Amazon Wants Alexa to Move into Your Apartment Before You Do - DyslexicAtheist
https://www.vice.com/en_us/article/qj45kx/amazon-wants-alexa-to-move-into-your-apartment-before-you-do
======
raxxorrax
Developing skills and integration for IOT devices against Alexa is quite
convenient and a lot of fun from a technical perspective. I think Amazon did a
good job on it and is actively promoting/enforcing secure information exchange
between devices and the Alexa service. I would believe them that they delete
user data and shield it from third party ambitions as best as they can.

That said, I would not want to have a smart speaker in my home. There are too
many ambitions to get a hand on this data. We know that mass surveillance from
state actors is pervasive, advertisers are experts in removing their own
decency and the overall risk is just too high. Get rid of them or maybe offer
Alexa offline options and it could be a nice tool.

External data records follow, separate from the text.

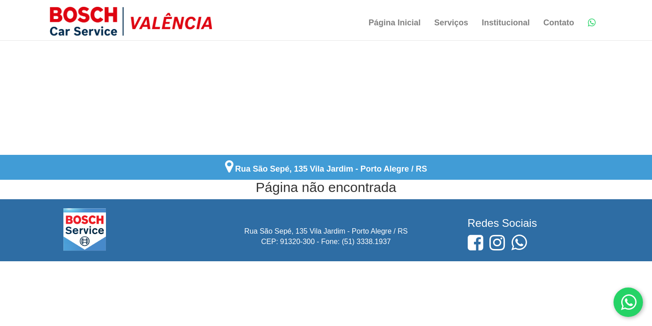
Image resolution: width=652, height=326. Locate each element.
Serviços (451, 22)
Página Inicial (395, 22)
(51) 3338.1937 (366, 241)
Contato (558, 22)
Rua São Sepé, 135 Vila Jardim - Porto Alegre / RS (331, 168)
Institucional (506, 22)
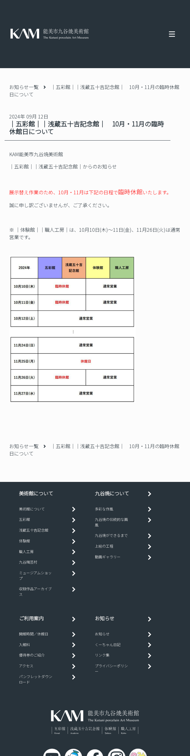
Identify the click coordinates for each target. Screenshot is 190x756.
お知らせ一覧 (24, 87)
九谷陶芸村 (28, 561)
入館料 (24, 644)
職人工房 (26, 551)
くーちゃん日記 (108, 644)
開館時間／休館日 (33, 633)
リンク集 (102, 654)
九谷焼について (112, 493)
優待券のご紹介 (32, 654)
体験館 (24, 540)
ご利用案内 (31, 618)
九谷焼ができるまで (111, 535)
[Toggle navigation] (172, 34)
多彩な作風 (104, 508)
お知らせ (104, 618)
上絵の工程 (104, 546)
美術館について (32, 508)
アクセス (26, 665)
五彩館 (24, 519)
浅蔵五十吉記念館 (33, 530)
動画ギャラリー (108, 556)
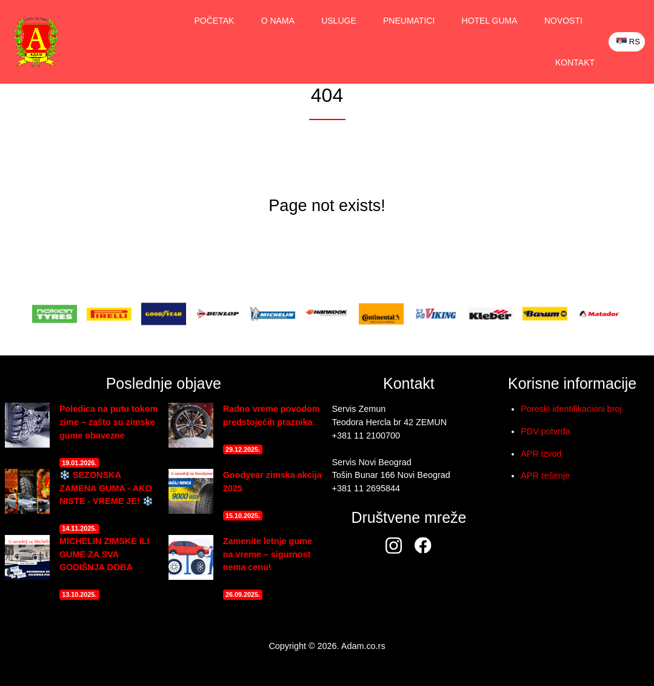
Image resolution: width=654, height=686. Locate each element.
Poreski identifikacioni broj (571, 409)
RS (628, 41)
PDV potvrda (545, 431)
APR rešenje (545, 475)
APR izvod (541, 454)
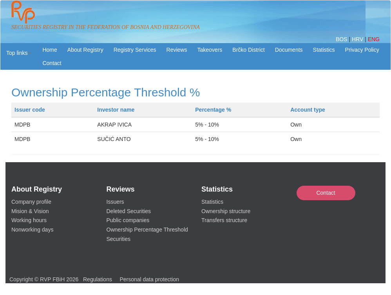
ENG (374, 39)
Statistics (324, 50)
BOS (342, 39)
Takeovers (209, 50)
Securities (118, 239)
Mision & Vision (30, 211)
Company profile (31, 202)
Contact (325, 193)
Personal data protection (149, 279)
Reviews (177, 50)
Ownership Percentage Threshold (147, 229)
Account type (307, 110)
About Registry (85, 50)
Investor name (115, 110)
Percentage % (213, 110)
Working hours (29, 220)
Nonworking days (32, 229)
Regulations (97, 279)
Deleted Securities (129, 211)
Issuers (115, 202)
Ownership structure (225, 211)
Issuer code (29, 110)
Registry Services (135, 50)
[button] (18, 53)
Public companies (128, 220)
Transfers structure (224, 220)
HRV (358, 39)
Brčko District (248, 50)
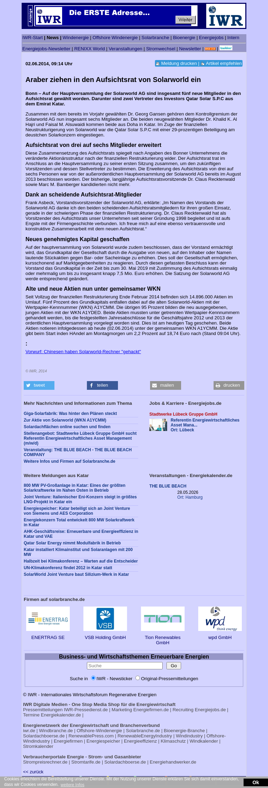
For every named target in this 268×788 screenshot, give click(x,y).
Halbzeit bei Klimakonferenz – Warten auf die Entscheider (81, 561)
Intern (233, 37)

It could help with logistical problems of delivery and make it even more
convenient aside from interfacing a lot of devices. In theory all fine and
dandy.

------
foxyv
If Alexa is part of your lease, how long before disabling it going to be
grounds for eviction? If your landlord owns Alexa can they buy the data from
it?

------
snvzz
Renting isn't difficult enough, now we also have this, which would have to be
removed for most of us to be able to move in.